Di contro ne abbiamo ottenuto che tutto il sistema delle discariche è affidato ai privati; risultati insignificanti sul piano della raccolta differenziata; gravissimi problemi di illegalità e infiltrazione della ‘ndrangheta; il pressoché totale fallimento di tutte le società miste costituite dal commissario con una spesa di oltre 40 milioni di euro; affidamento di appalti in spregio alle regole della contrattualista pubblica; una inondazione di ordinanza commissariali che fino al 2006 avevano superato la cifra di oltre 4.800.

Ciò che doveva essere una esperienza transitoria ed eccezionale, capace di produrre scelte rapide e definitive, si è radicata come una complessa e duratura gestione “extra ordinem” che ha introdotto conflitti istituzionali devastanti e incomprensibili, nella totale assenza di pubblicità, correttezza e trasparenza.

O forse i motivi ci sono così come scritto, nero su bianco, in una delle migliaia di pagine prodotte dalla Corte dei Conti, dalla Commissione Parlamentare di inchiesta sul ciclo dei rifiuti, dal Ministero dell’Economia e delle Finanze, dagli organi di polizia giudiziaria: “C’è più di un motivo per ritenere, come anche la cronaca giudiziaria di questi anni e giorni dimostra chiaramente,  che gli interessi politico-malavitosi non siano stati estranei a scelte che garantivano, evidentemente, la massimizzazione dei profitti..”.

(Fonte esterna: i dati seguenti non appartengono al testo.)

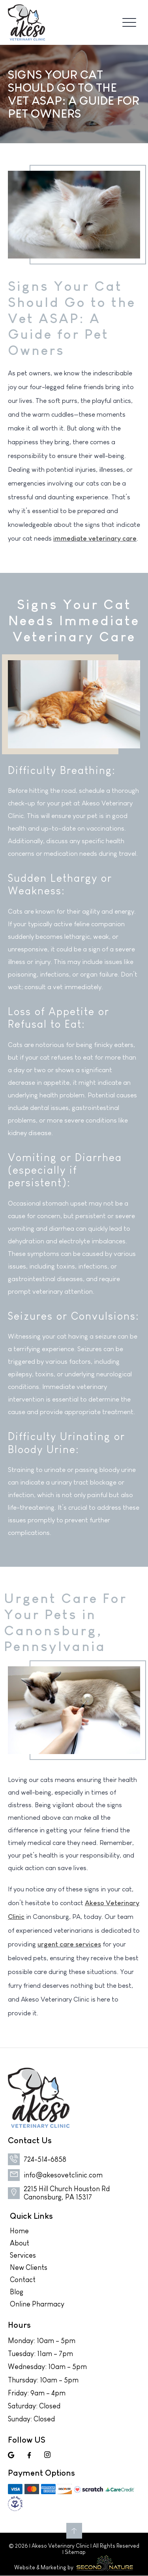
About (19, 2243)
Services (23, 2255)
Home (19, 2231)
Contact (23, 2280)
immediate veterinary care (95, 538)
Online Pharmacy (37, 2304)
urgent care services (69, 1944)
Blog (16, 2292)
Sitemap (75, 2552)
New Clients (28, 2267)
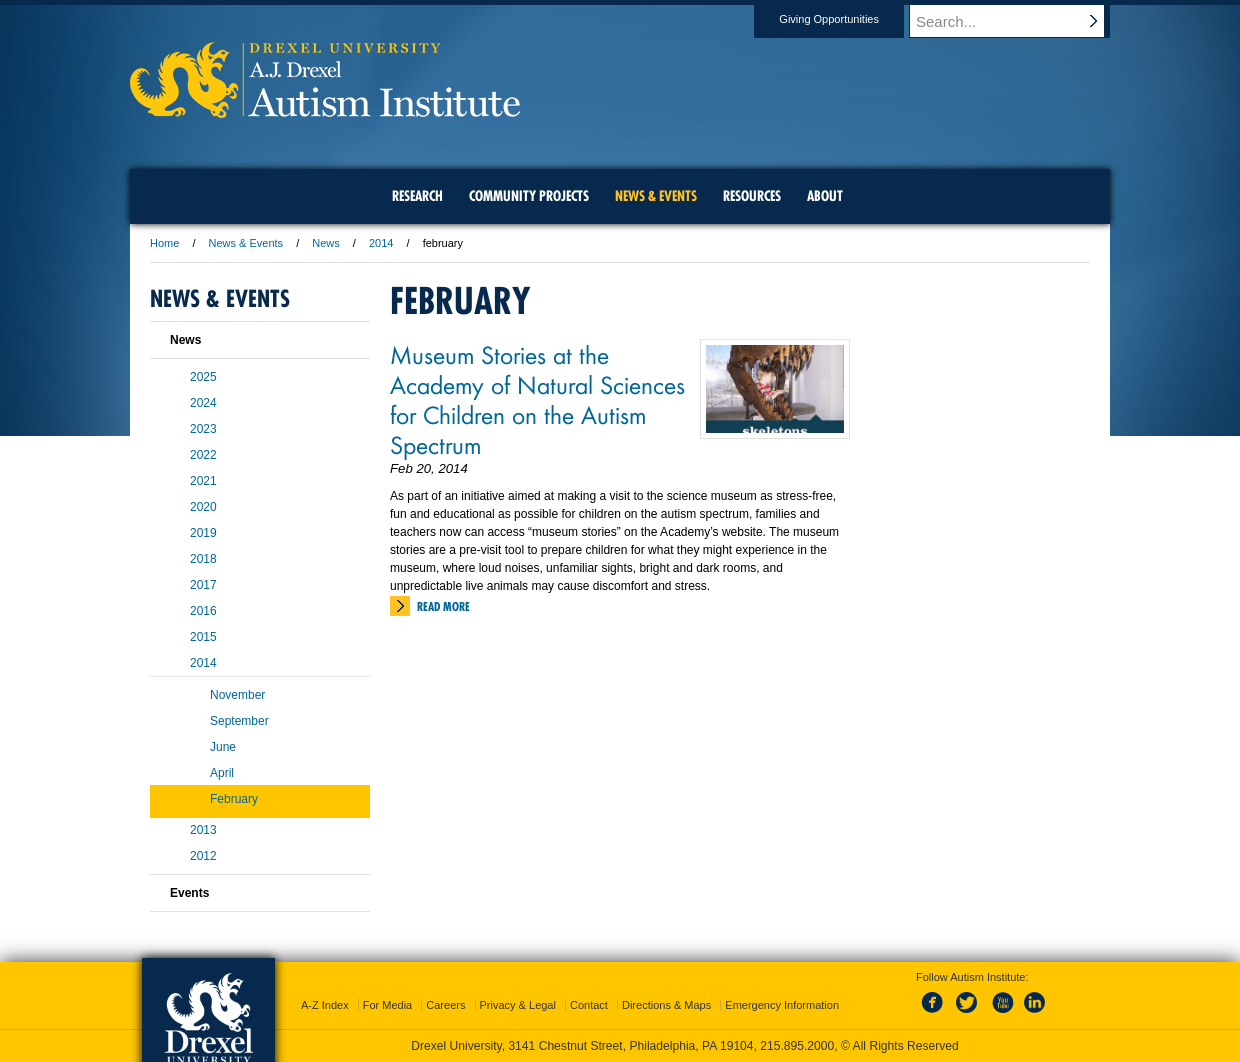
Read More (443, 606)
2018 (203, 559)
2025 (203, 377)
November (237, 695)
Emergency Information (782, 1005)
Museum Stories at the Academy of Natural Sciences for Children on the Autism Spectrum (537, 399)
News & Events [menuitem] (656, 196)
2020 (203, 507)
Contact (589, 1005)
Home (164, 243)
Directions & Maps (666, 1005)
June (223, 747)
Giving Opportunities (848, 19)
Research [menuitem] (417, 196)
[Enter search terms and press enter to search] (1019, 21)
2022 (203, 455)
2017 (203, 585)
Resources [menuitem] (752, 196)
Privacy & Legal (518, 1005)
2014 (381, 243)
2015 (203, 637)
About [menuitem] (825, 196)
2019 (203, 533)
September (239, 721)
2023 (203, 429)
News (326, 243)
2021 (203, 481)
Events (189, 893)
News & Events (246, 243)
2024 (203, 403)
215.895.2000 (797, 1046)
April (222, 773)
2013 (203, 830)
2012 (203, 856)
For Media (388, 1005)
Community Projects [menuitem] (529, 196)
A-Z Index (325, 1005)
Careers (445, 1005)
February (234, 799)
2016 (203, 611)
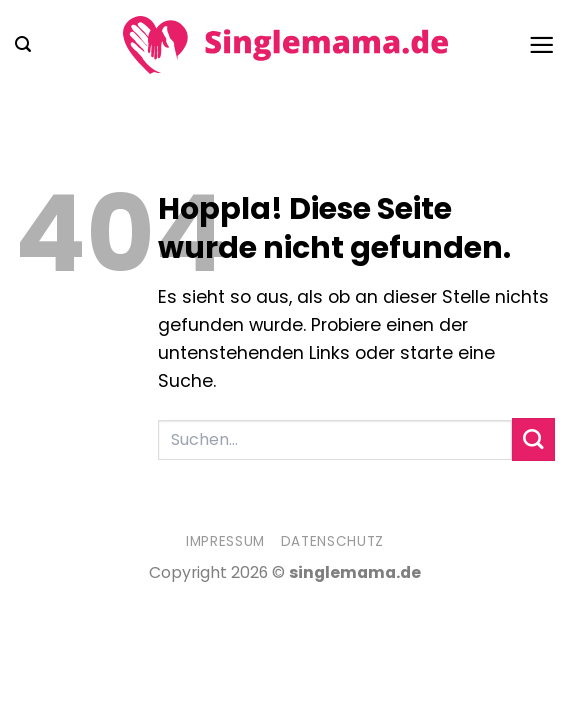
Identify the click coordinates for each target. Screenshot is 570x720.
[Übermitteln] (533, 439)
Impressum (225, 541)
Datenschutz (332, 541)
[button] (23, 44)
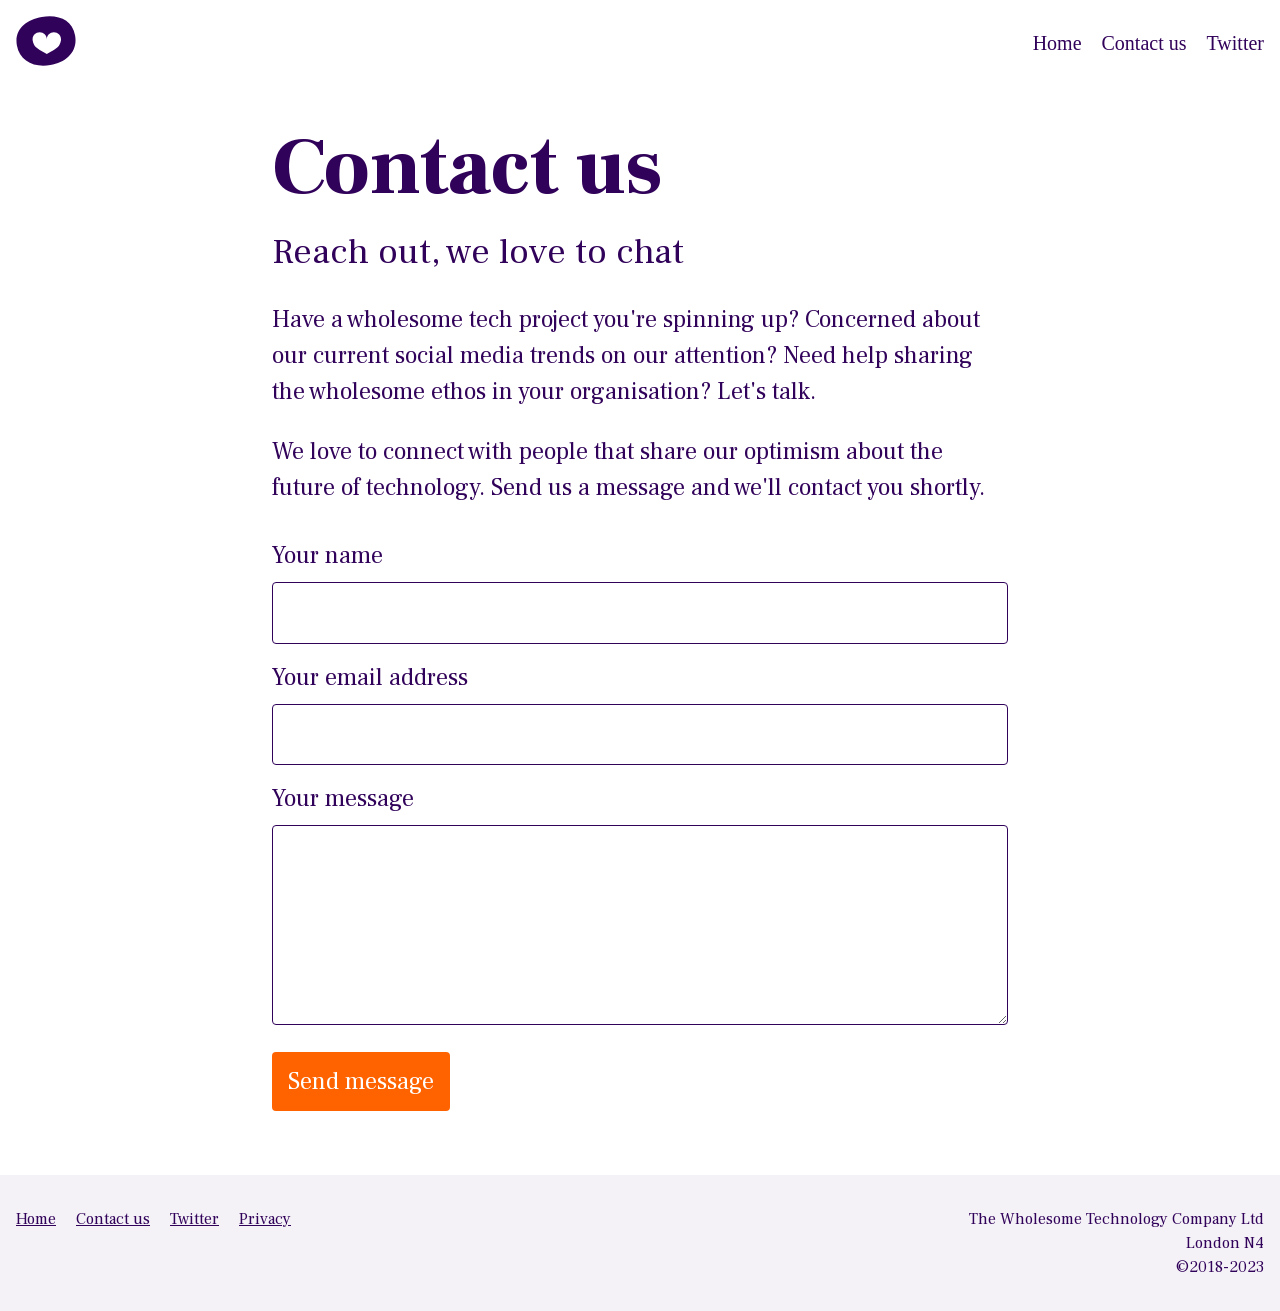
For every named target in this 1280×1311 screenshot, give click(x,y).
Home (1057, 43)
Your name (327, 555)
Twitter (1235, 43)
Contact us (1144, 43)
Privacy (265, 1219)
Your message (343, 798)
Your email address (370, 677)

Ma ciò che mi preme sottolineare è come questa vicenda abbia contribuito a sbrindellare ulteriormente il già fragile sistema istituzionale regionale e il debole rapporto dei cittadini con le istituzioni ed in particolare con i Comuni, troppo spesso additati, a torto, come i responsabili della situazione. Estromettere i Comuni, e quindi le comunità che esprimono l’Amministrazione di livello locale, dalla gestione della vita delle comunità, è una anomalia istituzionale, che introduce alterazioni alle normali competenze di enti e organi pubblici, neutralizza la forza del controllo giuridico, contribuisce a radicare il convincimento che interventi straordinari sanino le inefficienze e cancellino le responsabilità.

Non è solo una deroga che si pone in contrasto con lo spirito della riforma del titolo V della Costituzione, che ha delineato un modello amministrativo basato sugli enti locali. Dentro c’è la deresponsabilizzazione del territorio, l’assenza di forme di confronto democratico con le realtà locali, l’assenza di qualsiasi cooperazione istituzionale. E’ questo il prezzo più salato che paghiamo e che una regione come la nostra, in cui il deficit di fiducia istituzionale è elevato, non può permettersi.

Negli ultimi dieci anni gli accertamenti comunali sui rifiuti sono passati da 92 a 199 milioni di euro; la riscossione da 72 a 157 milioni di euro. Ciò significa che la spesa dei cittadini per un servizio spesso inefficiente è più che raddoppiata. A quasi venti anni dalla legge sulla elezione diretta dei sindaci dei presidenti delle province e poi anche delle regioni, va ricordato che quella non fu una scelta dettata dalla volontà di eleggere “un uomo solo al comando”, ma rappresentò soprattutto la necessità di offrire chiarezza e visibilità ai cittadini rispetto alla allocazione delle responsabilità.

Maggiore potere e visibilità a chi governa ma anche fine dello scaricabarile che aveva rappresentato, fino ad allora, la storia delle istituzioni. La fine del commissariamento significa tornare a quello spirito.